The FDIC (Federal Deposit Insurance Corporation) is an independent agency of the United States government that protects you against the loss of your deposits if an FDIC-insured bank or savings association fails. FDIC insurance is backed by the full faith and credit of the United States government. Since the FDIC’s creation in 1933, no depositor has ever lost even one penny of FDIC-insured deposits.

What types of accounts are eligible for FDIC insurance?

FDIC insurance covers all deposit accounts at insured banks and savings associations, including checking, NOW (Negotiable Order of Withdrawal) accounts, savings accounts, money market deposit accounts, and certificates of deposit (CDs) up to the insurance limit.

The FDIC does not insure the money you invest in stocks, bonds, mutual funds, life insurance policies, annuities, or municipal securities, even if you purchased these products from an insured bank or savings association.

How can I keep my deposits within FDIC insurance limits?

If you and your family have $250,000 or less in all of your deposit accounts at the same insured bank or savings association, you do not need to worry about your insurance coverage — your deposits are fully insured. A depositor can have more than $250,000 at one insured bank or savings association and still be fully insured provided the accounts meet certain requirements.
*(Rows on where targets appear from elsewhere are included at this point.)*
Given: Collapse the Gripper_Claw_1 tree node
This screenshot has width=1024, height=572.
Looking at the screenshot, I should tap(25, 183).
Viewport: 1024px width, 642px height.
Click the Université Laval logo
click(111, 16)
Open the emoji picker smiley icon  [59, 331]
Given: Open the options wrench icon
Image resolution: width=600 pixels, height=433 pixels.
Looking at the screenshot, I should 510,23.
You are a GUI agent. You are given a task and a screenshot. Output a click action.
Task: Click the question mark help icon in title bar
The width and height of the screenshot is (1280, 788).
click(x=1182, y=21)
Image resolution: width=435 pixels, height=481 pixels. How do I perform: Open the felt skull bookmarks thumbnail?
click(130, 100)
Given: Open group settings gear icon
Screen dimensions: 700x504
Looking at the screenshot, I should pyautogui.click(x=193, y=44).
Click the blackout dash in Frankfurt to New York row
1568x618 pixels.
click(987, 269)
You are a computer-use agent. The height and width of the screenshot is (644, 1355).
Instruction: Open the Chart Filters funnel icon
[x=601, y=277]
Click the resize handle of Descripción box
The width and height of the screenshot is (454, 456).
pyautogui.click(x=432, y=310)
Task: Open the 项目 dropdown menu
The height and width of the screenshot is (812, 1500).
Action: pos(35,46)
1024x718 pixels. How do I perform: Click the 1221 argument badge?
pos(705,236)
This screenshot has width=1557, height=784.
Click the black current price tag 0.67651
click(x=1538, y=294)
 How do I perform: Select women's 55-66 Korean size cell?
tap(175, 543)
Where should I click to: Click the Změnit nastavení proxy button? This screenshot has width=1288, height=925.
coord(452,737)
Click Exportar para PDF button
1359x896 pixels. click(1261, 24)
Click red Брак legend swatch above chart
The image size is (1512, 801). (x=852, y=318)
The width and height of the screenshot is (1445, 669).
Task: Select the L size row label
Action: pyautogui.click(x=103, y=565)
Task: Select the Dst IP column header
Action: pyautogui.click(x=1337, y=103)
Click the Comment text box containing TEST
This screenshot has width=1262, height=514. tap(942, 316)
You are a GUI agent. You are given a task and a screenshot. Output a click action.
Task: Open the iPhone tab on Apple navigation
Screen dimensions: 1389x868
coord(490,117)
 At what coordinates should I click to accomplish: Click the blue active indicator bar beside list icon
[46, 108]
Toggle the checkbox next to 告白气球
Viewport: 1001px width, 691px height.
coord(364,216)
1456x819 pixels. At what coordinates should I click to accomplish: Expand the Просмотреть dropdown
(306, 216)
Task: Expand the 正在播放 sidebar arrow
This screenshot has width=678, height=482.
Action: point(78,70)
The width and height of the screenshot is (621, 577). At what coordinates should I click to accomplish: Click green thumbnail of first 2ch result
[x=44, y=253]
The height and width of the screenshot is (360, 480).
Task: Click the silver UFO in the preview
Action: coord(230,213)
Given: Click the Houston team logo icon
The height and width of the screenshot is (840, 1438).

In addition, federal law provides for insurance coverage of up to $250,000 for certain retirement accounts.

What are the basic FDIC coverage limits?*

Single Accounts (owned by one person with no beneficiaries): $250,000 per owner

Joint Accounts (two or more persons with no beneficiaries): $250,000 per co-owner

IRAs and other certain retirement accounts: $250,000 per owner

Revocable trust accounts: Each owner is insured up to $250,000 for each unique eligible beneficiary named or identified in the revocable trust, subject to specific limitations and requirements

*These deposit insurance coverage limits refer to the total of all deposits that account owners have at each FDIC-insured bank. The listing above shows only the most common ownership categories that apply to individual and family deposits, and assumes that all FDIC requirements are met.